Toolkit for “Gender Spectrum”

Gender-fluid young people navigate a variety of gender-specific spaces throughout their day at school. From seating charts based on gender to dress codes and roles in school activities, we ask students to put themselves into boxes labeled “girls” and “boys” all the time.

To break away from these boxes and labels, consider hosting a gender-neutral day in your classroom. In preparation for the day, have students brainstorm a list of some of the ways their normal routines are gendered.

Brainstorm

Have students think about the gendered spaces during class time, recess, after-school activities and in the school cafeteria. Below are some possible questions to get the conversation started.
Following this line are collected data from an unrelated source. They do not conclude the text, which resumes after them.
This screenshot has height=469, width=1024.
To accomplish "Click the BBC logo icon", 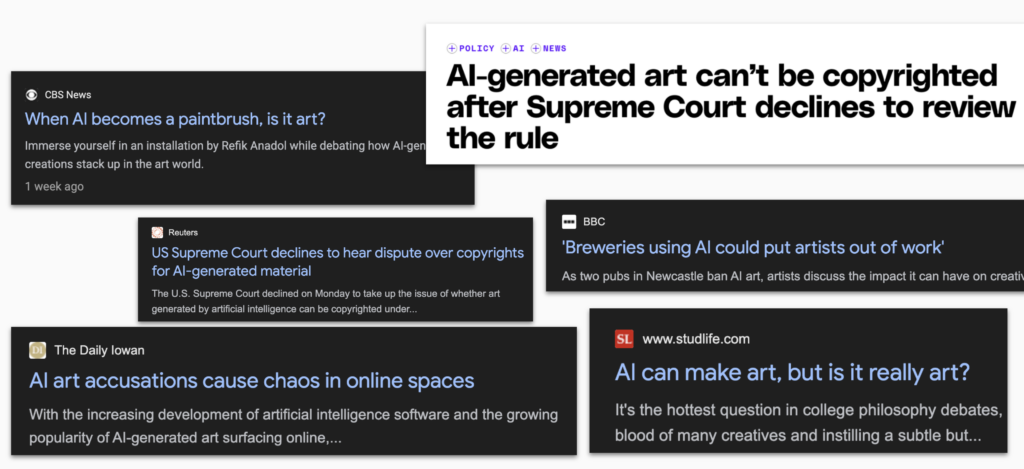I will pos(569,221).
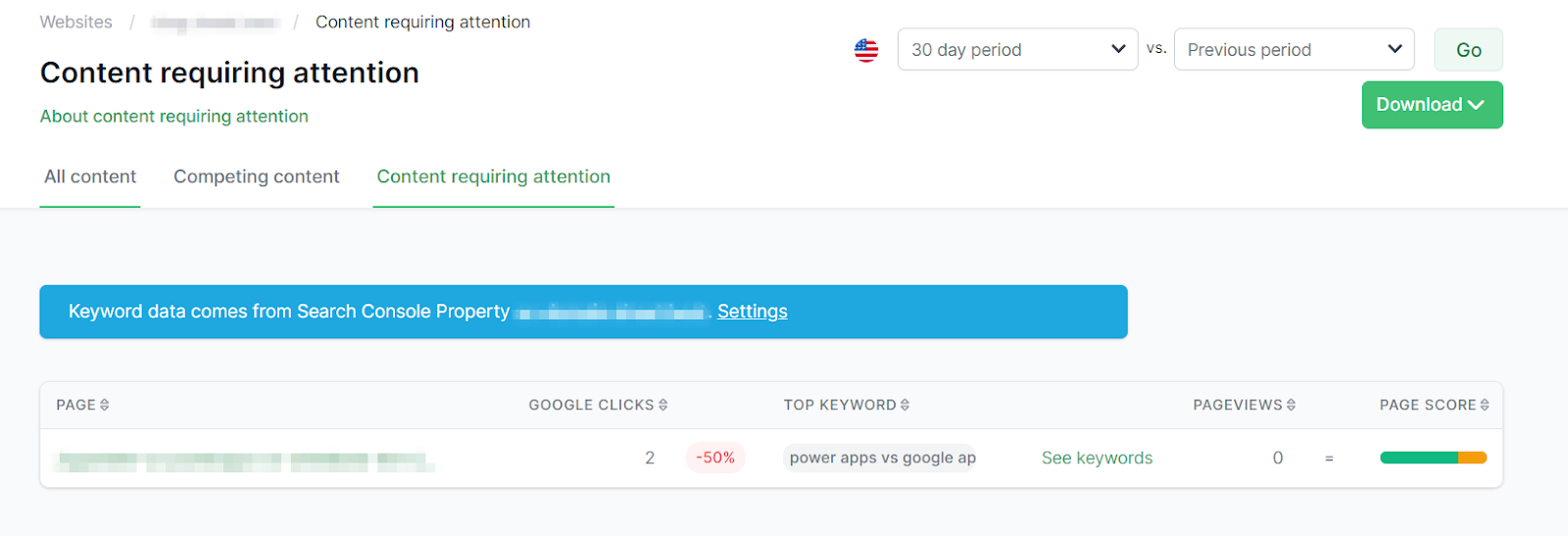Sort by PAGEVIEWS column arrows
Viewport: 1568px width, 536px height.
(x=1291, y=405)
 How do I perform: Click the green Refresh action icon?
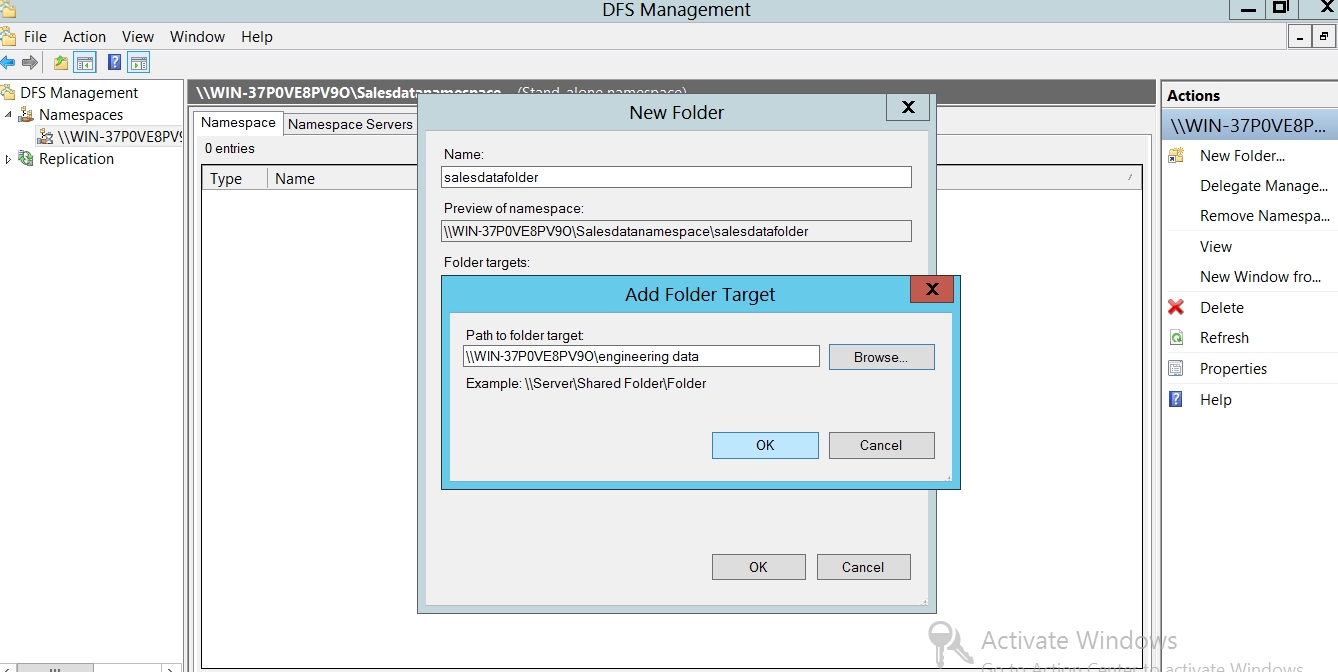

  • Are there gender differences in what kids are expected to do during recess?
  • Are more girls than boys called on to answer questions in class? Or vice versa? Does it depend on the lesson or subject?
  • Do gender differences exist in which sports students are expected to play during physical education class? Or in who gets chosen to be team captains?
  • In the lunchroom, do students sit together in gender-based groups?
  • Are there differences in which school activities boys and girls are expected to participate, such as choir, drama club, sports teams, etc.?
  • When students read aloud in class, do teachers tend to match students with roles based on their gender?

Action Steps for Gender-Neutral Day

  1. After the brainstorming session, have students pick two to three ways they will reject gender stereotypes for the day.
  2. Students should make specific commitments, such as choosing to sit somewhere new in the lunchroom or deciding to try out a new game or activity on the playground or during PE class.
  3. As the teacher, you can also make specific commitments to challenge gender norms in your classroom, such as rearranging the seating chart or assigning speaking roles during class readings without considering gender.

Reflection

After the designated period for the gender-neutral activity, make time for students to reflect on the experience. Reflection could be done through journal writing or as a class discussion. Here are some possible reflection questions.

  • What activities or behaviors did you alter for the gender-neutral day?
  • What was it like to try something new?
  • How did other people respond to your changed behavior?
  • What did you learn from this experience and how might it affect your future actions and choices?